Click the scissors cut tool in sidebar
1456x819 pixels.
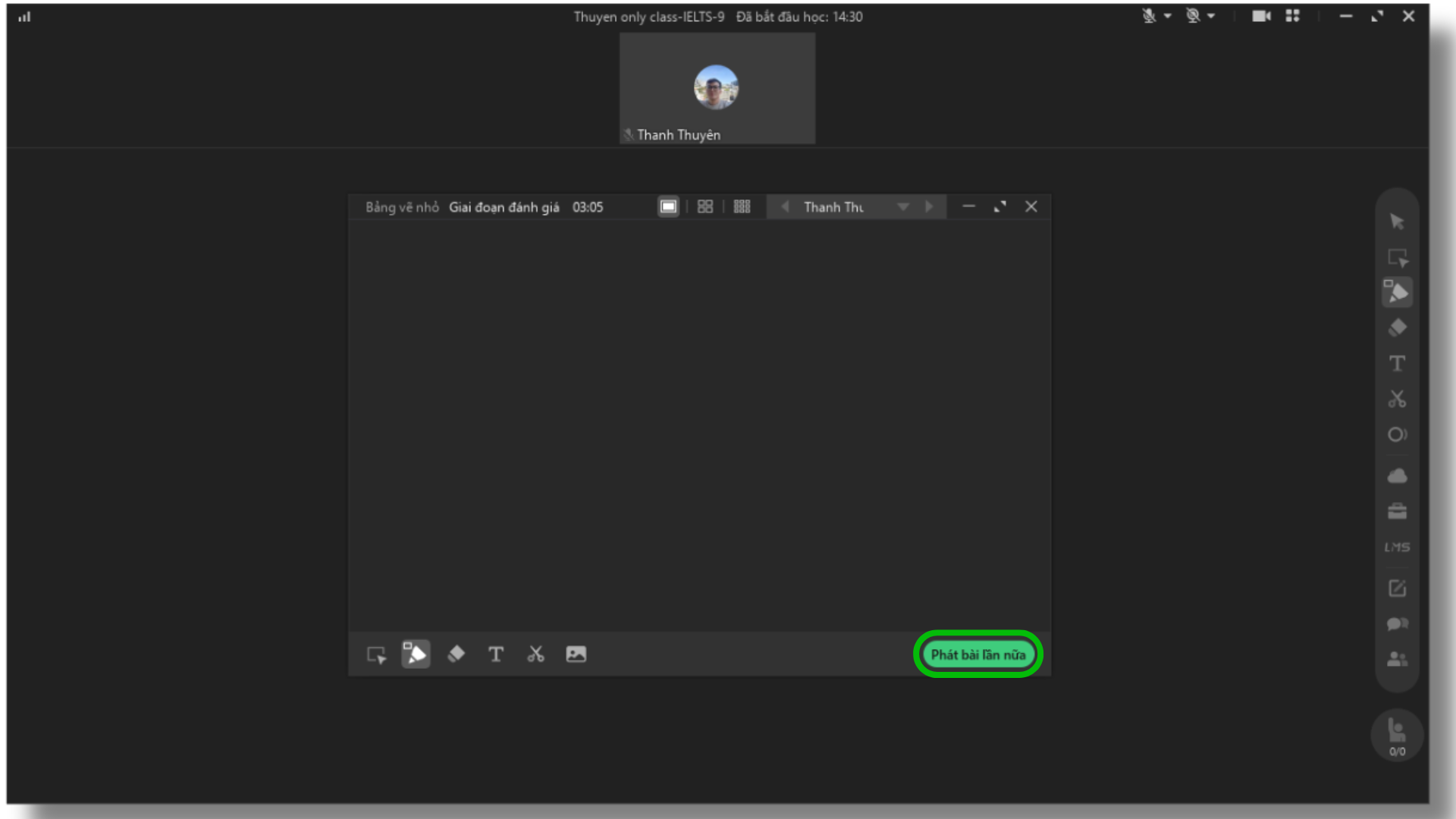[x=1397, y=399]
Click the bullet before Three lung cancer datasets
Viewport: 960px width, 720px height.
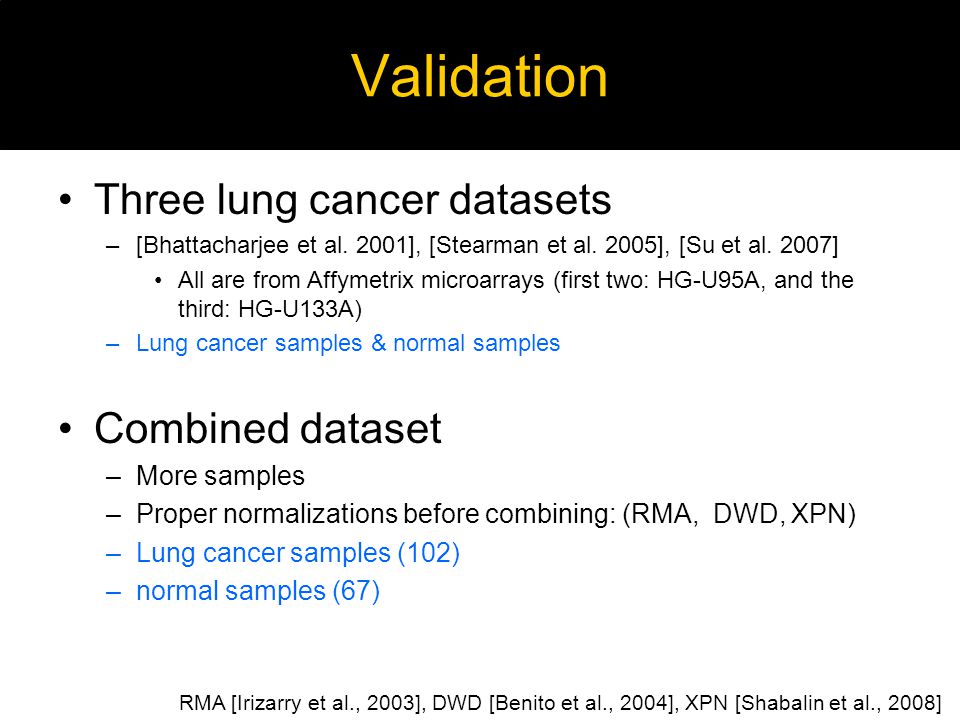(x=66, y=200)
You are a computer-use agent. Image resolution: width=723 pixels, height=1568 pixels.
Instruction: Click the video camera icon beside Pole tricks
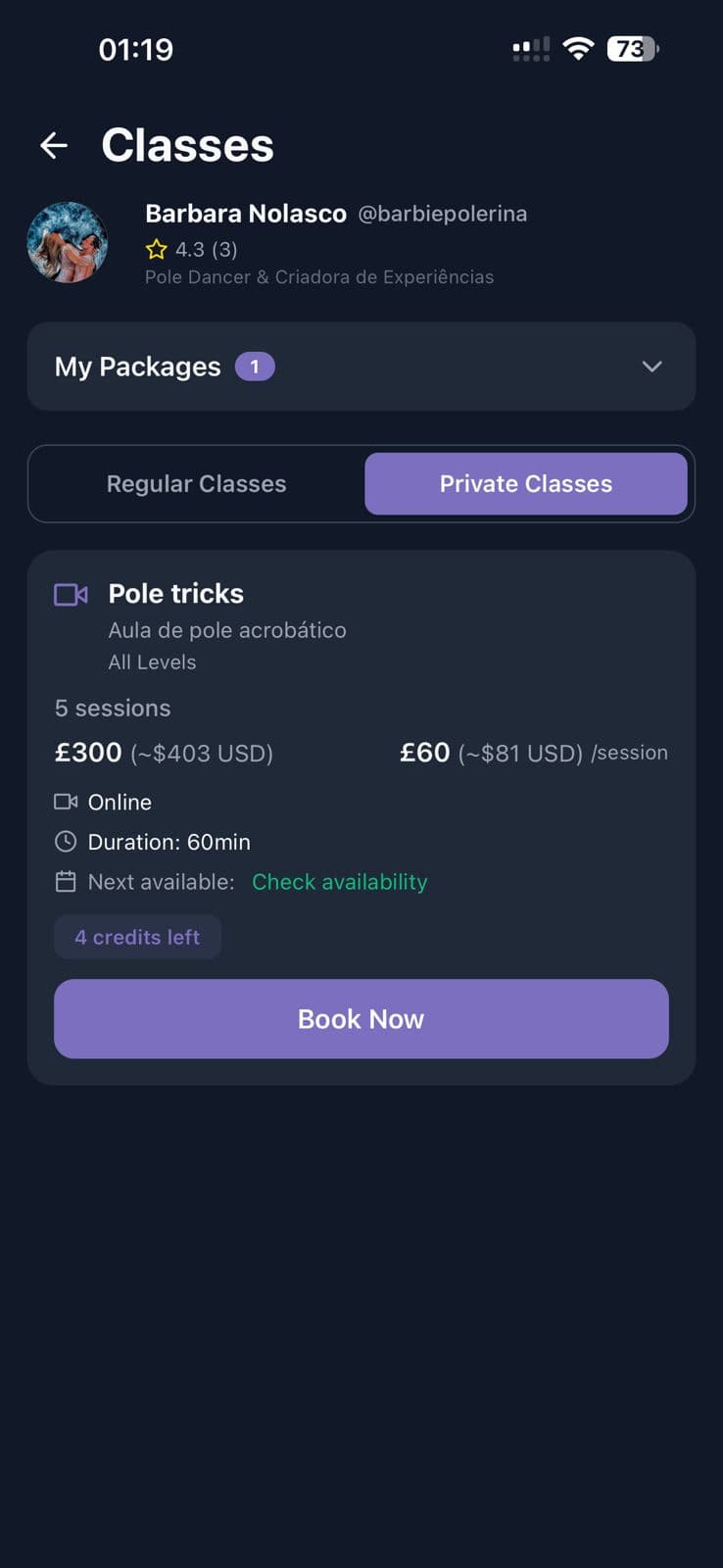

● **GOAL**
Update the rows above by changing each "Click" to "Tap" and leaving everything else as it is. Don't include the pictures.

● **WRITTEN RESPONSE**
Tap the scissors cut tool in sidebar
1456x819 pixels.
[x=1397, y=399]
Tap the bullet before Three lung cancer datasets
Viewport: 960px width, 720px height.
(x=66, y=200)
You are a computer-use agent. Image resolution: width=723 pixels, height=1568 pixels.
Instruction: Tap the video camera icon beside Pole tricks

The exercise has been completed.